Assignment → From start to finish, set down the entries below exactly, leaving out the pictures.
---------- Data under study ----------
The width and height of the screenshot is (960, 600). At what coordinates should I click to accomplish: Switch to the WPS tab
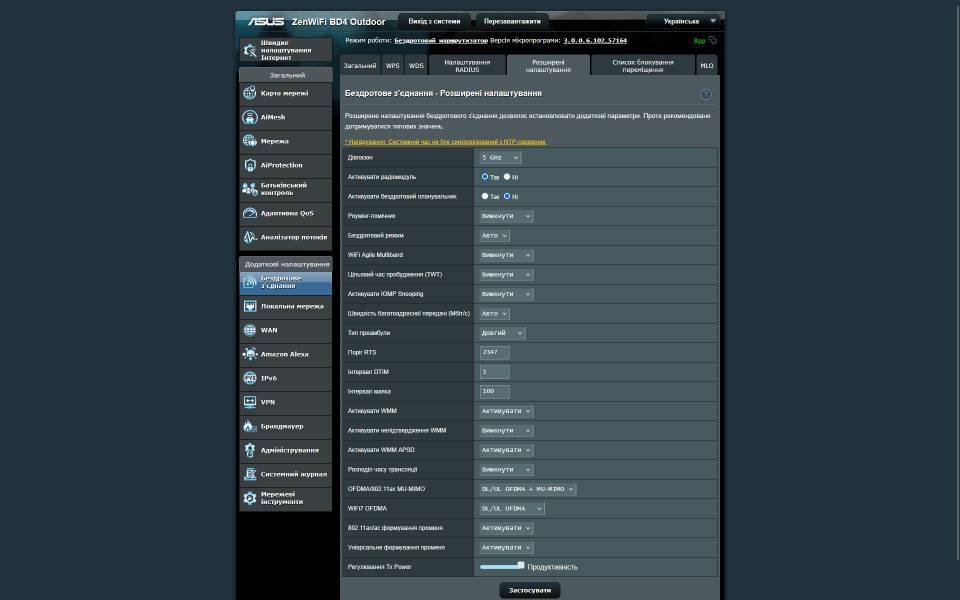coord(393,66)
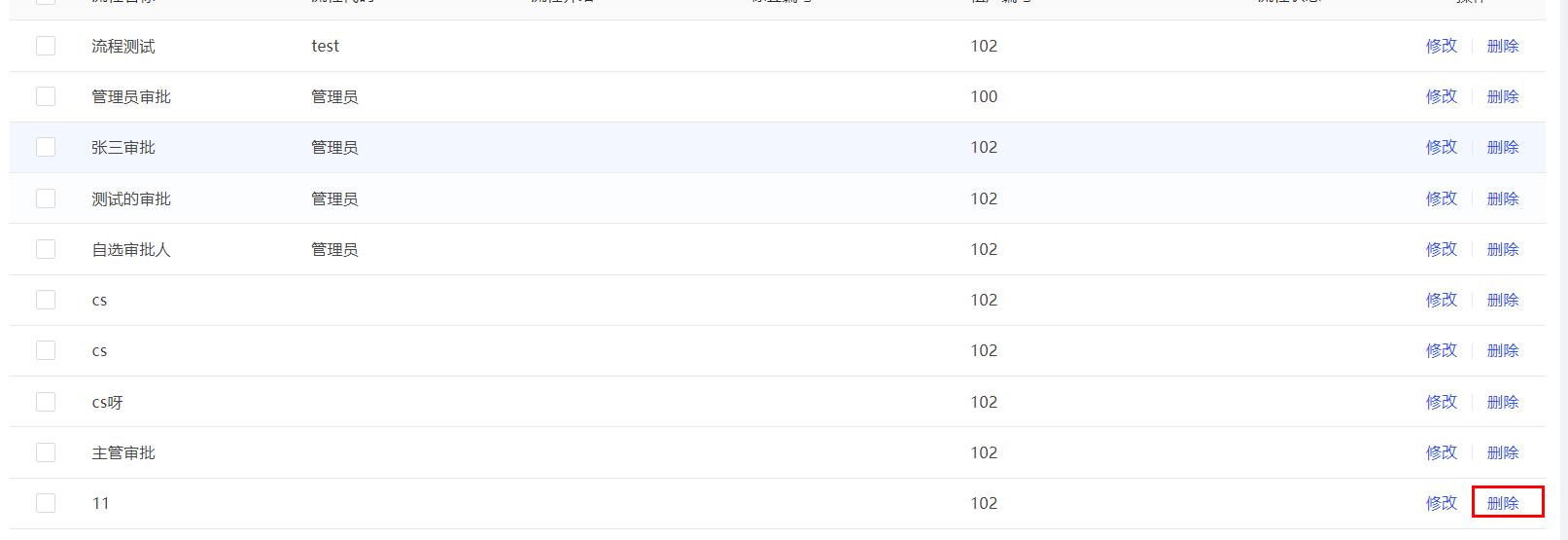Click 修改 for 流程测试

pyautogui.click(x=1442, y=46)
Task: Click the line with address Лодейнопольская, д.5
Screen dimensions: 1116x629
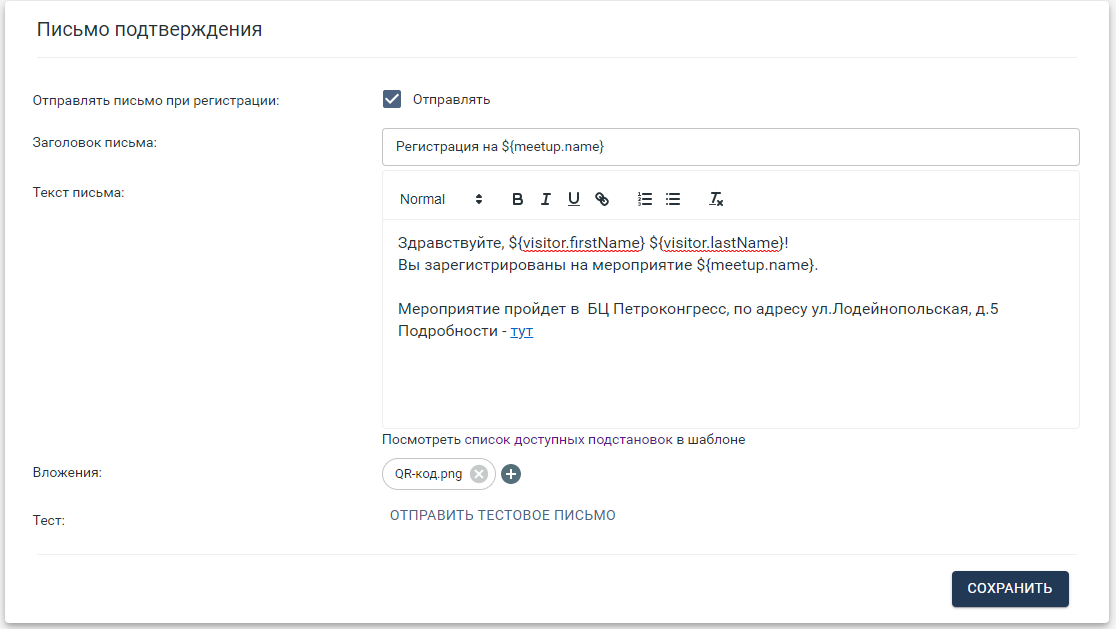Action: coord(698,309)
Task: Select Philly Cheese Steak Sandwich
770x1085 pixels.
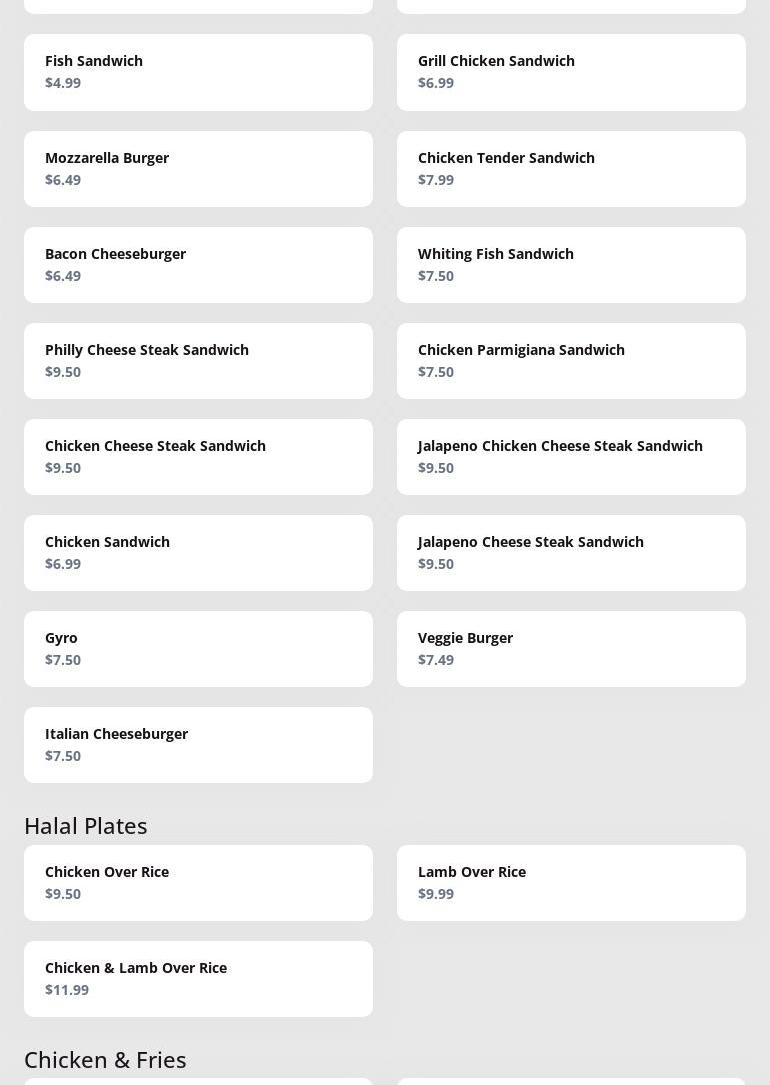Action: pos(199,361)
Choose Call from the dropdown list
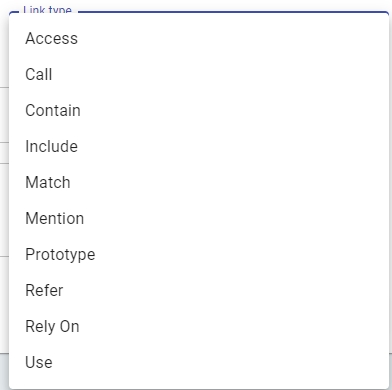Image resolution: width=392 pixels, height=390 pixels. tap(199, 74)
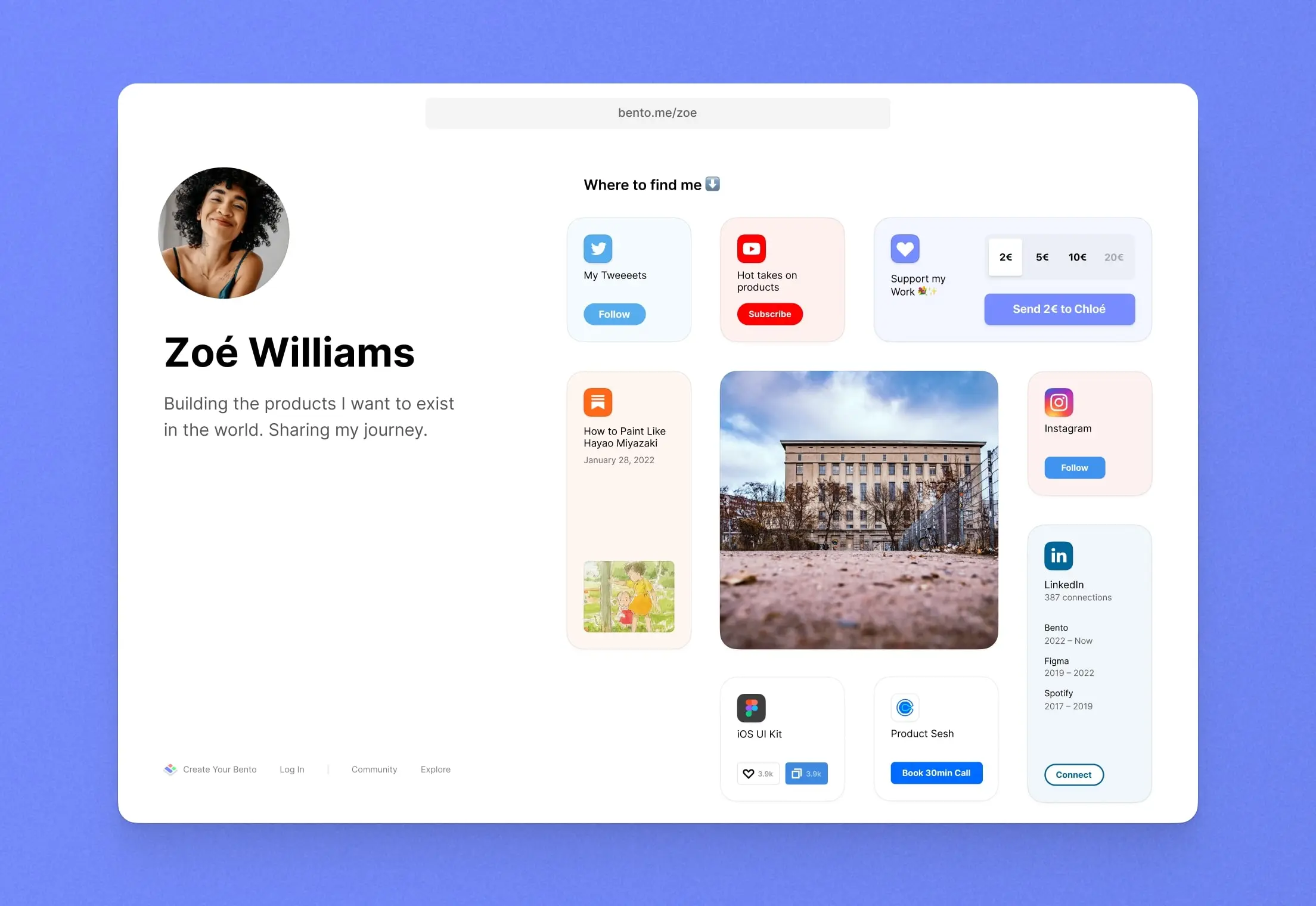Click Explore link in footer
Viewport: 1316px width, 906px height.
[x=436, y=769]
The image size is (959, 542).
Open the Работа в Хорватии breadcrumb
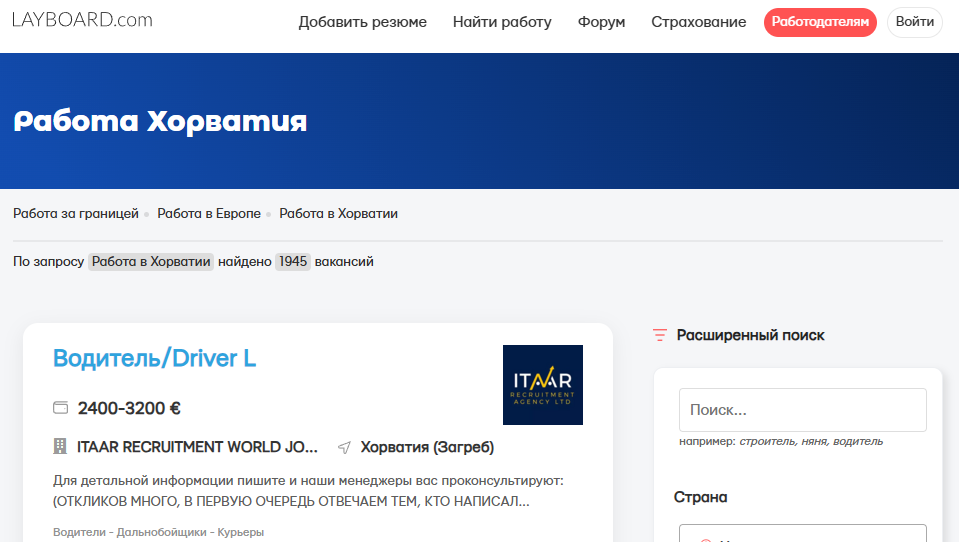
----------
Your solution →
The width and height of the screenshot is (960, 600). At what coordinates should I click to accomplish: Switch to the WPS tab
coord(393,66)
Click 修改 for 流程测试

pyautogui.click(x=1442, y=46)
Task: Click the line with address Лодейнопольская, д.5
Screen dimensions: 1116x629
Action: coord(698,309)
Task: Select Philly Cheese Steak Sandwich
770x1085 pixels.
Action: pos(199,361)
Choose Call from the dropdown list
Image resolution: width=392 pixels, height=390 pixels. tap(199, 74)
Click Explore link in footer
Viewport: 1316px width, 906px height.
[x=436, y=769]
The image size is (959, 542).
Open the Работа в Хорватии breadcrumb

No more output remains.